Nos hemos emocionado con "Por quién doblan las campanas", y andando por la Calle de los Mercaderes, allí está, en la esquina con la Calle del Obispo, el Hotel Ambos Mundos, el lugar donde fue escrita. Y está la habitación que siempre ocupó Hemingway, convertida en un pequeño museo. No nos privamos de ir a sus bares preferidos, la Bodeguita del Medio y La Floridita, donde dejaremos que el tiempo se nos escurra. Como en todas partes, allí también hay cubanos con quienes hablar, del Che, de lo malo de la Revolución, de Elián, de Raúl, del Bloqueo, de lo prodigioso de la Revolución, de Diego, de los milagros de la medicina cubana, de Fidel. Nunca se detiene la charla en La Habana Vieja.

Abandonados a la placidez de la tarde que huye en secreto, nos sumergimos en los libros de una feria que rodea una plaza. Abrazados como a un tesoro perdido de una primera edición de Los fundadores del alba, que ganó el premio Casa de las Américas en 1969, entramos al restaurante La Mina para comer un plato de ajiaco criollo al que era aficionado Julio Cortázar.
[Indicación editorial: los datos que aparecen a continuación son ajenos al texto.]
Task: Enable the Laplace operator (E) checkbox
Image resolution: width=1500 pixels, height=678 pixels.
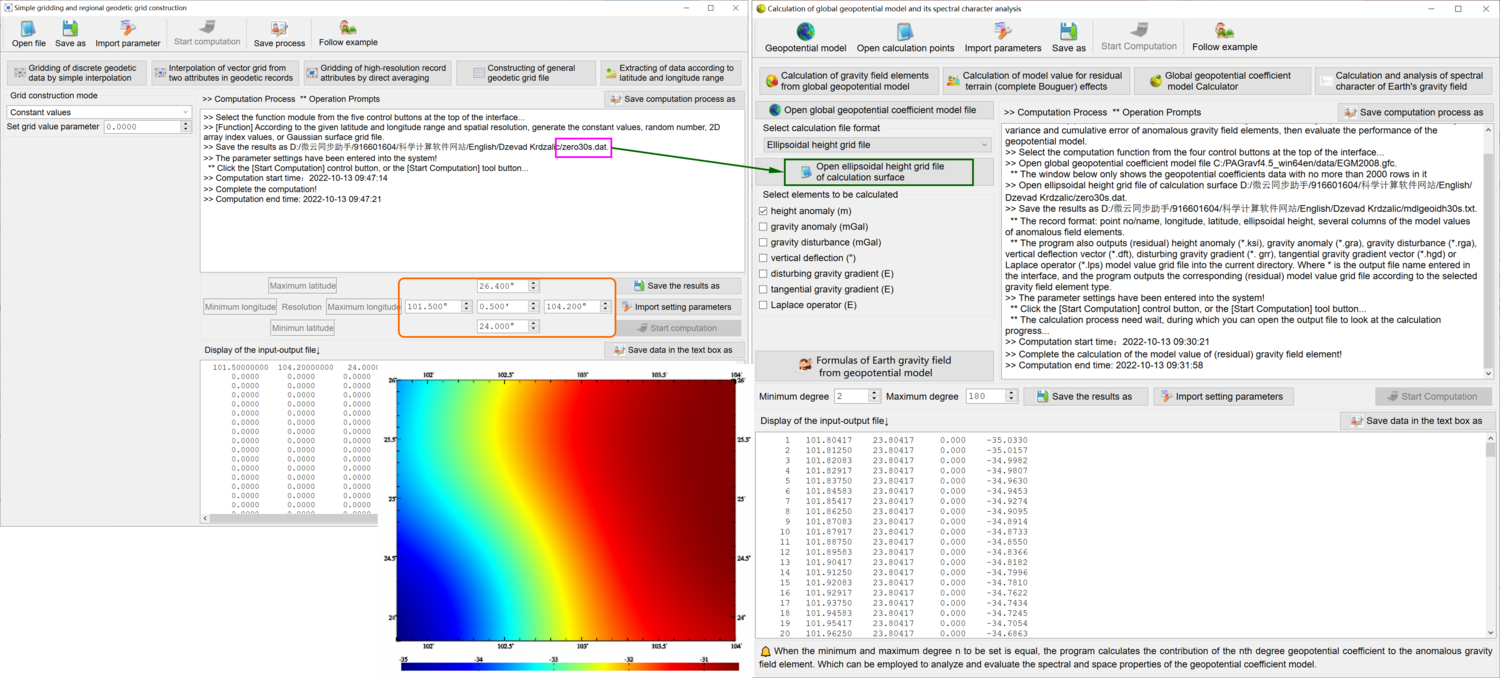Action: (762, 305)
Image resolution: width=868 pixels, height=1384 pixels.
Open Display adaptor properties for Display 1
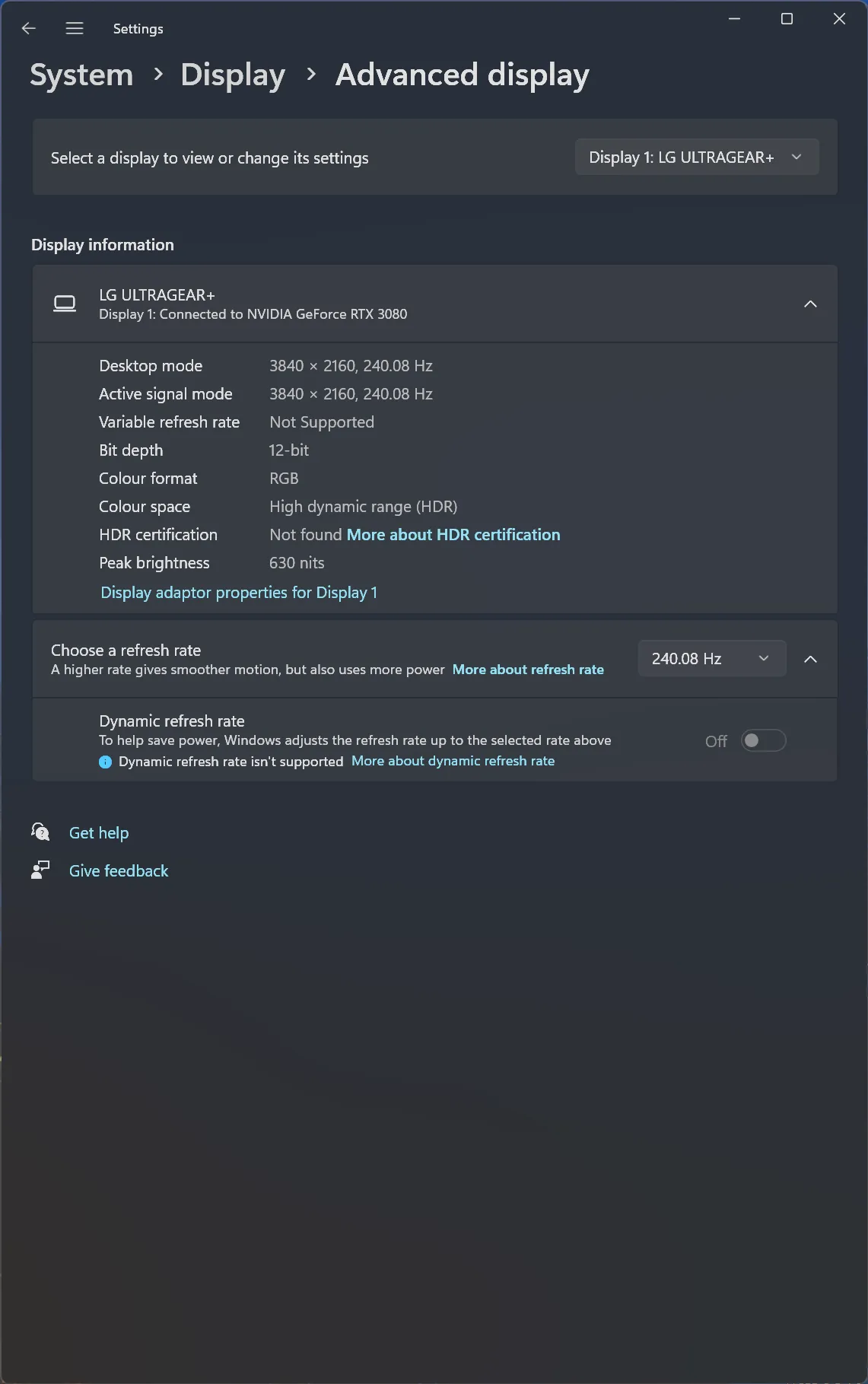click(239, 593)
Entre las mesas al aire libre andan dos pavos reales y el espacio está embriagado de la música que toca la orquesta. Uno cae en la cuenta de que en cada bar, en cada restaurante, en los lobbies de los hoteles y en las plazas, hay orquestas tan buenas que, si la más humilde viniera a nuestra ciudad, daría un concierto en uno de los teatros principales y pagaríamos una suma importante para oírla en vivo.

La Habana es la primera entrada a la isla turística; la segunda es la forma más placentera del paraíso silvestre: las playas en que se unen la isla y el mar. En Varadero la Restauración del Caribe que comenzó cuando Cuba se restituyó para el gran turismo internacional, continúa construyendo hoteles e instalando servicios.